**Directions for this task**
Turn the lines below, starting with the line containing "Click @GroovyBruce mention in main tweet" and running through the last line, both included, into a Markdown table with the columns Number and Text. Give each line a row number, and leave out blank lines and pictures.
═══ Record extracts ═══
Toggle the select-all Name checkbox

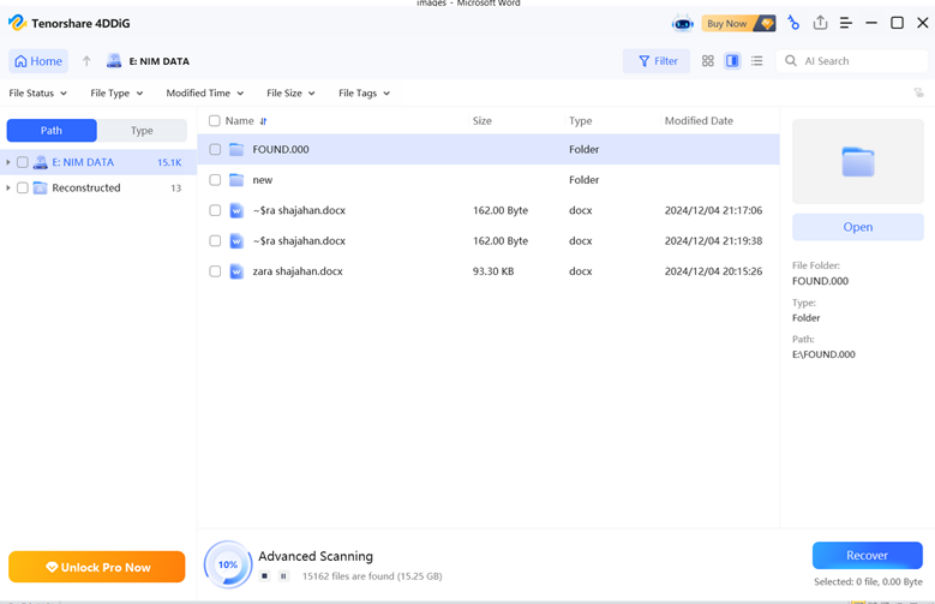click(215, 121)
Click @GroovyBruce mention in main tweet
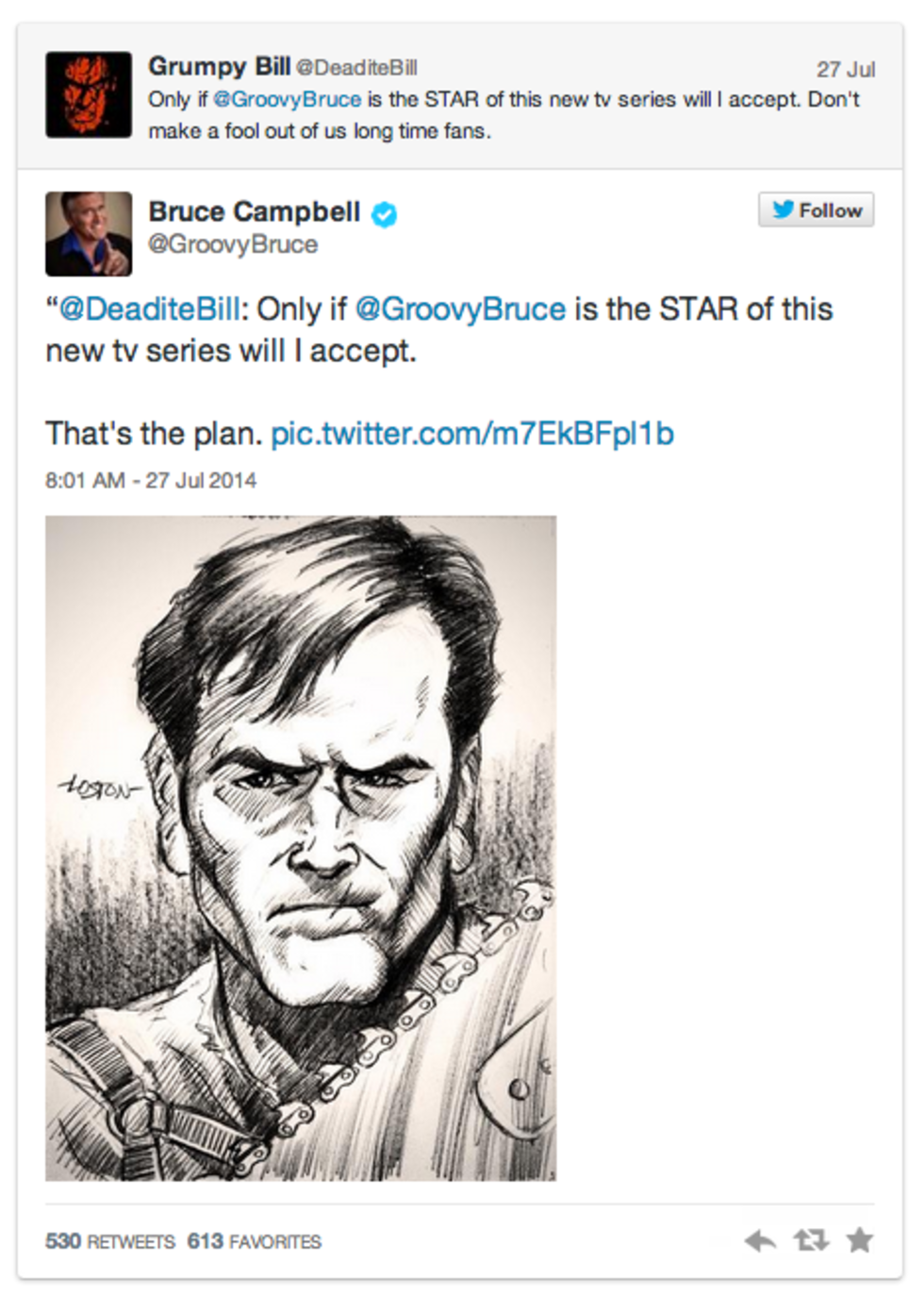Image resolution: width=924 pixels, height=1294 pixels. [x=460, y=309]
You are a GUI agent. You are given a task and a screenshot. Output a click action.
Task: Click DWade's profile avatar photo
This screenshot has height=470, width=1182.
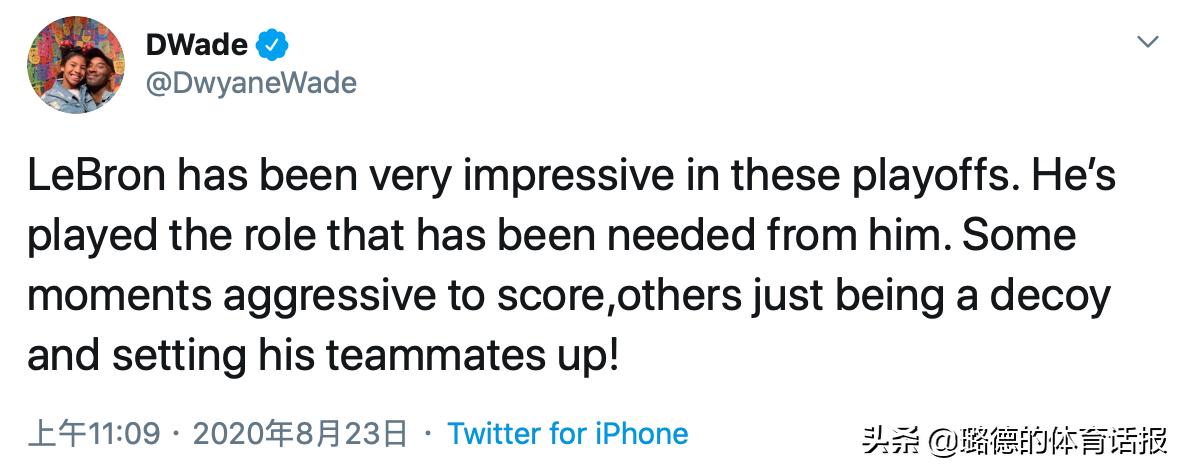click(x=76, y=66)
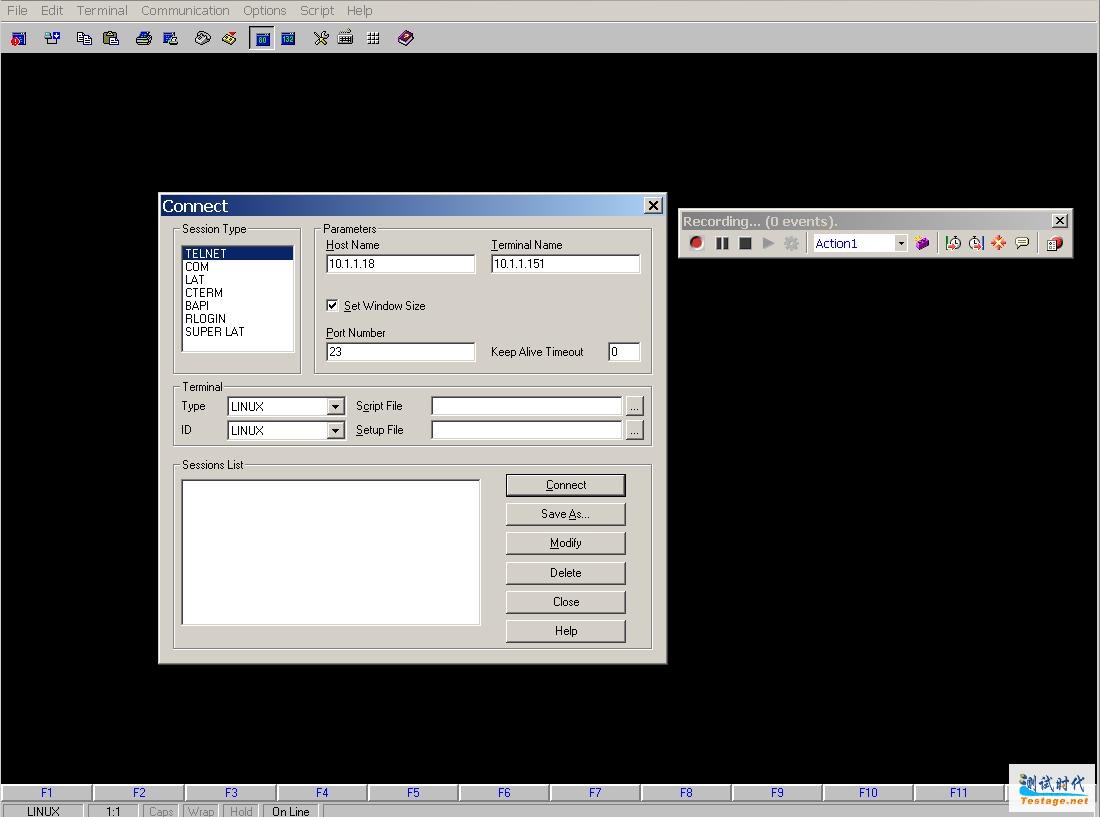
═══
**Answer for the task**
| Number | Text |
|---|---|
| 1 | Click @GroovyBruce mention in main tweet |
| 2 | Image resolution: width=924 pixels, height=1294 pixels. [x=460, y=309] |
| 3 | You are a GUI agent. You are given a task and a screenshot. Output a click action. |
| 4 | Task: Click DWade's profile avatar photo |
| 5 | This screenshot has height=470, width=1182. |
| 6 | click(x=76, y=66) |